Ah, the buzzword trifecta of de-duplication, thin provisioning, and virtual tape. While legitimate arguments can be made for the power savings generated by storing less data, I don’t agree that virtual tape fits here. Think about it. What consumes more electricity, a virtual tape spinning around on a continuously rotating disk or a tape cartridge sitting quietly in a library? Tape isn’t dead. If anything, tape will become more important as an integral part of the green datacenter.

So, that’s my take on IDC’s 2008 storage predictions. Feel free to post your own comments or predictions. I’ll look forward to revisiting this post next December.

(via Computerworld)



Turning the SAN ‘Inside-Out’?

An article on eWeek caught my eye this morning. Seanodes, a Paris-based startup, has announced a product which, as they put it, “allows users to share disks and arrays directly attached to, or embedded in servers as if they were part of an external array.” The idea is that just as you use server virtualization to better utilize excess server processor resources, the Seanodes system will allow you to aggregate and better utilize excess directly attached storage.

In general, I’m not a fan of putting a large amount of storage into a server. Typically, I only use internal hard drives to boot the operating system. I put application data on some sort of centralized storage array. I’ve found that while the acquisition costs of external storage arrays are often higher than using internal storage, the flexibility afforded by decoupling storage from the server is invaluable. Lately, I’ve been experimenting with even moving the boot media off the server.

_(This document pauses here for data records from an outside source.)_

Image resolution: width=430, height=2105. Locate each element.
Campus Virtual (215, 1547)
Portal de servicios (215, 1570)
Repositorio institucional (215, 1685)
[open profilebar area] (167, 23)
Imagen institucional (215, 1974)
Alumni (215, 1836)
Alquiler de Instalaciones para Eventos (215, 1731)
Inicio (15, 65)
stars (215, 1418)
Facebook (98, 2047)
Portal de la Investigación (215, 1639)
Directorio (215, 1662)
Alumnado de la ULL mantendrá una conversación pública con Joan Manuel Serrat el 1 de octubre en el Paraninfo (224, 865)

But let’s go back to the Seanodes Exanodes product. At this point it appears to be supported on Linux only and is aimed at cluster computing. Unlike clustered filesystems like IBM’s GPFS or RedHat’s GFS, which allow multiple computers to access the same files, Exanodes works at the block level. The software aggregates bits of storage from all participating nodes, and provides a synthetic hard drive to a using system. This means that while the hard drives may be shared across multiple systems, the data contained within the synthetic hard drive is not shared. While storage capacity is aggregated and distributed, the data still belongs to a single server. It’s just potentially scattered across several servers.

Seanodes has built availability into the system. Every block of data stored inside of Exanodes is replicated across at least two participating nodes. Seanodes calls this RAIN which expands to “Redundant Array of Independent Nodes”. While this insulates data access from a failed or powered-down node, it also cuts available storage capacity by at least half. The redundancy overhead is even higher if you use RAID arrays as the underlying physical storage.

Seanodes has an interesting concept. I can see a fit for it in the commodity Linux cluster space. I’m unconvinced that it is useful in a more general computing environment. Centralized storage is becoming cheaper by the day and decoupling data from the server is the very heart of virtualization.

(Disclaimer: I am basing my analysis on the information published on Seanodes’ website. I have requested their whitepaper, but have not yet received it.)